The stateFn and Lex definitions:
trait StateFn extends (Lexer => StateFn) {
}
I'm basically really stuck on the main parts here. So things seem to be kicked of like this:
A Lex is created, then "go l.run()" is called.
Run is a loop, which keeps looping until EOF or an error is found.
The loop initializes with lexText, which scans until it finds an {{, and then it sends a message to a channel with all the preceding text of type 'itemText', passing it an 'item'. It then returns the function lexLeftDelim. lexLeftDelim does the same sort of thing, it sends a message 'item' of type itemLeftDelim.
It keeps parsing the string until it reaches EOF basically.
I can't think in scala that well, but I know I can use an Actor here to pass it a message 'Item'.
The part of returning a function, I asked I got some good ideas here: How to model recursive function types?
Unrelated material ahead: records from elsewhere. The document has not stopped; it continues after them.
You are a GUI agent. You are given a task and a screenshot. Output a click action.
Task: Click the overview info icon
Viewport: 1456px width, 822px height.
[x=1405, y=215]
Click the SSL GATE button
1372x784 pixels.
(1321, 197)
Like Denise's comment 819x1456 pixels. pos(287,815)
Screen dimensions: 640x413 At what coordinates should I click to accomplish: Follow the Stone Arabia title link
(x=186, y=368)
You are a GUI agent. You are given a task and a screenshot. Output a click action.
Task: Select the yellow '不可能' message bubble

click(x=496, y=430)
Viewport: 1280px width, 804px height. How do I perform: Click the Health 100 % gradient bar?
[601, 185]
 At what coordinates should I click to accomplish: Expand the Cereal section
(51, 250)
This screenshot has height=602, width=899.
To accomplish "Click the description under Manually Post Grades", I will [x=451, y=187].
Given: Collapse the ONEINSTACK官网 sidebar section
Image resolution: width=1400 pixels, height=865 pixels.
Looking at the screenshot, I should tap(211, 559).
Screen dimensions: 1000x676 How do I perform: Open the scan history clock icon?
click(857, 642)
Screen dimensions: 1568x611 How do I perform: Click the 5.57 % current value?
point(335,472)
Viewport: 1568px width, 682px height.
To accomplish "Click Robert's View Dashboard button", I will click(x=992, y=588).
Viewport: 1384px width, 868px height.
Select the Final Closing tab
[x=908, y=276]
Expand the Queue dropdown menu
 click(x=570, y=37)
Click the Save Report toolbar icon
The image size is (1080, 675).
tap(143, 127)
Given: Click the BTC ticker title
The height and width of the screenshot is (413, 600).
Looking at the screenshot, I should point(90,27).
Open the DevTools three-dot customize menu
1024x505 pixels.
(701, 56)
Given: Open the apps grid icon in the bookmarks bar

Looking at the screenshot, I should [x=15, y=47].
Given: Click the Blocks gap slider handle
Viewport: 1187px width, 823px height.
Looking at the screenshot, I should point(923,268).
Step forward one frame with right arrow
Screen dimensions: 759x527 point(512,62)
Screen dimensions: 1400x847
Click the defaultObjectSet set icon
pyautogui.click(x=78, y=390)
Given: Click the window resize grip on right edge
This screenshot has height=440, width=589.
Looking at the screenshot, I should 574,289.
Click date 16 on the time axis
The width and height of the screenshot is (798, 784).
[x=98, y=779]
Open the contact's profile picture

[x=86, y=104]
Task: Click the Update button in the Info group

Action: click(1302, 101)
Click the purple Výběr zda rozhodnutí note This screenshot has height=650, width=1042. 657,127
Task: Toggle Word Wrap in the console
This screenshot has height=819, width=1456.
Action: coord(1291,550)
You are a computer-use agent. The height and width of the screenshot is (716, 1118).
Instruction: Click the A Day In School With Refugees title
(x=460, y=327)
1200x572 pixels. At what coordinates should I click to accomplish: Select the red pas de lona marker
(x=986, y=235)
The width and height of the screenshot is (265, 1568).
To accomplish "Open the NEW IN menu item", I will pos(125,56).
Even after this, I am really frustrated and I can seem to glue these concepts together.
I'm not looking for someone to implement the entire thing for me, but if someone could write just enough code to parse a simple string like "{{}}" that would be awesome. And if they could explain why they did a certain design that would be great.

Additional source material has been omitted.